Fun with Pentaho Data Integration: September 2012

Sunday, September 30, 2012

Bucket Partitioner plugin

Lately I've been fooling around with the various PDI/Kettle plugin types while reading Matt Casters et al. book "Pentaho Kettle Solutions", and I reached the section on partitioners, which intrigued me. Around the same time, someone had asked a StackOverflow and/or Pentaho Forums question on how to get at certain data from a "flat" XML file, meaning the data he was interested in was not contained in a parent tag, rather it was a certain number of fields AFTER a particular tag.

The solution I proposed was to use the row number to create a sort of "bucket", where the first N rows would be in the first bucket, the next N in the second bucket, and so on. Then it occurred to me that this is just a different form of the Mod Partitioner, except you use the quotient of the division (over the number of partitions) rather than the remainder.

This seemed like an easy thing to implement since all the infrastructure code was already done by the ModPartitioner classes. So I copied the source files into a new project, using a @PartitionerPlugin annotation on my BucketPartitioner class (the ModPartitioner, being part of Kettle core, has its plugin attributes located in the kettle-partition-plugins.xml file).

All I had to change was to add a "/ nrPartitions" expression to the getPartition() code :)

Anyway, the code is up on GitHub (with the plugin JAR), and when I ran it against the sample customers-100.txt CSV file into partitioned Text File Output steps:

I got the results I desired for a partition size of 4, with the first 4 rows (starting with row number 0, so the first "group" only had 3 rows in the bucket versus the usual 4) in file-A.txt, the second 4 rows in file-B.txt, etc. I left the (% nrPartitions) expression in (as suggested by the authors) so that row 16 would be in bucket A and so on.

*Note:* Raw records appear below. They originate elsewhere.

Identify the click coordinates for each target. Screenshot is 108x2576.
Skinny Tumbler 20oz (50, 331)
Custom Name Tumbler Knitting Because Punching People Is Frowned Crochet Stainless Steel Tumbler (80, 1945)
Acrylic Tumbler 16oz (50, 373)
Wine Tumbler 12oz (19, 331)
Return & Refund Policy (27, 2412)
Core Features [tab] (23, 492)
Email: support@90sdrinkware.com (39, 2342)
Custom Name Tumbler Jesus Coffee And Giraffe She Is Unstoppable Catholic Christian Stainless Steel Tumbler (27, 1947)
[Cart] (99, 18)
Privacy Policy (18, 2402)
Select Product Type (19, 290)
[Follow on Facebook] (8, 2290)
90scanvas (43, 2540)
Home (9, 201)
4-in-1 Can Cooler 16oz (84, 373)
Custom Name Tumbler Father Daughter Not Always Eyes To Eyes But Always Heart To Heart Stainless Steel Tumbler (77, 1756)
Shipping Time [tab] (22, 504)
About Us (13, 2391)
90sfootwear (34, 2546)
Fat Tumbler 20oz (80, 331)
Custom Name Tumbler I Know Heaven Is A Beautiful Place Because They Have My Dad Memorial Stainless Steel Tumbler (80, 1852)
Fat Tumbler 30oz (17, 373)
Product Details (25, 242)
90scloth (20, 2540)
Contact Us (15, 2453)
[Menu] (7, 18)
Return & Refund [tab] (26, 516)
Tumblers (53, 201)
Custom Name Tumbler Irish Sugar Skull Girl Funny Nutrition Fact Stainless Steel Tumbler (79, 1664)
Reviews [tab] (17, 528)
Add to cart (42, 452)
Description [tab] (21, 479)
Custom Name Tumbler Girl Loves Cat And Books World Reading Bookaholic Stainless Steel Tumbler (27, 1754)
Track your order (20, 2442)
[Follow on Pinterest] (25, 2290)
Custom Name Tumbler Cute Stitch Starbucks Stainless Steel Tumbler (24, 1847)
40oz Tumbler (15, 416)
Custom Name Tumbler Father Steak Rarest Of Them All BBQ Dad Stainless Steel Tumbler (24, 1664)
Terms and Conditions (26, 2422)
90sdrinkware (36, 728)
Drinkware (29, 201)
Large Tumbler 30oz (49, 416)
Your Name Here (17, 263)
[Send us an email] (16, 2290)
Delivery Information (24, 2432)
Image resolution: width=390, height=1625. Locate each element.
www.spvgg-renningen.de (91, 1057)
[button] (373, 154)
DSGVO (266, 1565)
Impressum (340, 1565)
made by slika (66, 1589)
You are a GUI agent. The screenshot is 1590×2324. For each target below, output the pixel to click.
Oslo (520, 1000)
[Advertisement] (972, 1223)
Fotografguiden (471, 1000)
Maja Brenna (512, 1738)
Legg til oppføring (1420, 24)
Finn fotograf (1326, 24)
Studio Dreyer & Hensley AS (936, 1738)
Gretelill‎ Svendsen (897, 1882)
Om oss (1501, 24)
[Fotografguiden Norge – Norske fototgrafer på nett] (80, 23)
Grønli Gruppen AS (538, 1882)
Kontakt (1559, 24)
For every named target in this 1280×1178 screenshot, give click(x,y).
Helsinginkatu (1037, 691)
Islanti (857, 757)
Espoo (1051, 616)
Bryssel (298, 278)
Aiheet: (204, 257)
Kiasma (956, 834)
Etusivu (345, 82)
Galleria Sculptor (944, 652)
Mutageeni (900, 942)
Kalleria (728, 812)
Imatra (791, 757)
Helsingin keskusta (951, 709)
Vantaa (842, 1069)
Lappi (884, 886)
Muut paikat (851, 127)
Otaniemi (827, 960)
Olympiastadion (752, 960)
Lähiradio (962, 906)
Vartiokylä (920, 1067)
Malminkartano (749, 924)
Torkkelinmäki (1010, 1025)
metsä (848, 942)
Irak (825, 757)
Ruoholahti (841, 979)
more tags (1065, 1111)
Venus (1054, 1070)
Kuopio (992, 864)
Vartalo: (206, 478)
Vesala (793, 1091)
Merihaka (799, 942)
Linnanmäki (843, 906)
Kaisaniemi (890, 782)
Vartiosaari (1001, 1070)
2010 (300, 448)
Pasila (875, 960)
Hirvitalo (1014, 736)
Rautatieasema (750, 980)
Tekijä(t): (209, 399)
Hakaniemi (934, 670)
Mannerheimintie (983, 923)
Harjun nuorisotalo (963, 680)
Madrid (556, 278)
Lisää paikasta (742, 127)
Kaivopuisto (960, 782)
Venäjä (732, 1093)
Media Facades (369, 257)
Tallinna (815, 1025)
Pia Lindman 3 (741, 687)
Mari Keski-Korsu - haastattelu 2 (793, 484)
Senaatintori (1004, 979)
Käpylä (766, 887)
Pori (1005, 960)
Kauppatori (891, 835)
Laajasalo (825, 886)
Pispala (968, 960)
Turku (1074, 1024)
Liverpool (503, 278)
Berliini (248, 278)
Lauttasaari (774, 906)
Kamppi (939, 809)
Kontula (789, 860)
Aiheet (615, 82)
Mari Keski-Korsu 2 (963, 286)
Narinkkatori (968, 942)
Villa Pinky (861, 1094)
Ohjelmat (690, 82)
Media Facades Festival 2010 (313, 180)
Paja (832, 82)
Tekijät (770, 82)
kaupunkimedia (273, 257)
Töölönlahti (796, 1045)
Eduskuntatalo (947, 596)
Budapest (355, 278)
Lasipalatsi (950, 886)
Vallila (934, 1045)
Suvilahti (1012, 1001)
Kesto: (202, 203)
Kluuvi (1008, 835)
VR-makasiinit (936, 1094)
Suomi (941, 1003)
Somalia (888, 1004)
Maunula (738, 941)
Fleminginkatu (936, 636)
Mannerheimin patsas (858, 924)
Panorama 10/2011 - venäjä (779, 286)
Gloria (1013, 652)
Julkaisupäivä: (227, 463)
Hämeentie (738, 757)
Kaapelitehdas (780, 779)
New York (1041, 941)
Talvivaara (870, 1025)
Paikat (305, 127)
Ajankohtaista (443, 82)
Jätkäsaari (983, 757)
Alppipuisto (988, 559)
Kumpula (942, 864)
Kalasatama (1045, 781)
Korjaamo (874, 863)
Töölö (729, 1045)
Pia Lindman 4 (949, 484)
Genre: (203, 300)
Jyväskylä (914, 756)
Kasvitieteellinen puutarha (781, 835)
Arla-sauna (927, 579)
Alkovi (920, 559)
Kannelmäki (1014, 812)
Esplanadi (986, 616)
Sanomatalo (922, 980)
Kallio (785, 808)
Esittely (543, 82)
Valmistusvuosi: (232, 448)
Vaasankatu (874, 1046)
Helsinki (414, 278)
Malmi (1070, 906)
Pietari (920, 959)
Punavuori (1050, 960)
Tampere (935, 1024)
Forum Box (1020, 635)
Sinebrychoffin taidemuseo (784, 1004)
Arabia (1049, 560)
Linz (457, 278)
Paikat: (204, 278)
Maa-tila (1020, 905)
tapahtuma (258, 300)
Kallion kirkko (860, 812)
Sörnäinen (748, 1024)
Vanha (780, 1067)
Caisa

Now that I got my feet wet with partitioner plugins, I'm thinking about the following partitioners:

- A Number Range partitioner (much like -- and re-using code from -- the Number Range step)
- A String Difference partitioner (same algorithms available in Fuzzy Match & Calculator steps)
- An XPath-based partitioner?
- A dynamic partitioner of some kind

As always, I welcome all comments, questions, and suggestions :) Cheers!

Thursday, September 20, 2012

Creating a reproduction transformation using UDJC

I got some pretty good feedback about my previous UDJC step that creates a Data Grid model of a Kettle stream, but I noticed right away that the process for using it is a bit long. You have to paste in the step, wire it into the trans, run the trans, remove the steps before the UDJC, then wire the Data Grid in place of the UDJC, delete the UDJC, and save the trans with a different name.

The Kettle API provides all of the above operations, so I thought I should upgrade the step to create a new transformation with the Data Grid step as the source, connected to the rest of the transformation (after the UDJC step). Along the way I also found some issues with threading and metadata in the previous UDJC step, so I fixed them in the new one.

The code for the new "Create Reproduction Transformation" UDJC step is located on Gist here. You "install" it the same way as the previous version, either by pasting the code into a new UDJC step, or by pasting it in from a transformation that already contains the filled-in UDJC step. Then you wire it up in the stream:

Then run the transformation. The transformation runs as if the step weren't there (it passes through all data), but a new transformation is created, containing the Data Grid step hooked up to the "rest of the transformation":

Looking at the Data Grid step, you can see the data from the stream:

One thing to remember is that the step the Data Grid is wired to might have referenced the previous step(s). Because the metadata is different for each step, I couldn't interrogate the step to see if it referenced previous steps, and thus I couldn't change the setting. This means if the step after the Data Grid references previous steps (like Merge Rows for example), you will have to edit it to reference the Data Grid instead.

Anyway, I hope this helps! If you try it out, please let me know how/if it works, if it's useful, and if you'd like to see any other features. Cheers!

Tuesday, September 18, 2012

Create a Data Grid from a PDI step's output

Sometimes when folks write Jira cases against PDI, they post sample transformations that reproduce the problem, which can be very helpful. However, often the transformation references a database that PDI developers can't access, which renders the transformation not-so-helpful for debugging and reproduction purposes. We usually ask that the case writer create a Data Grid step or something that will recreate the offending data without requiring a database connection. This can get complex and may be beyond the skills of some users.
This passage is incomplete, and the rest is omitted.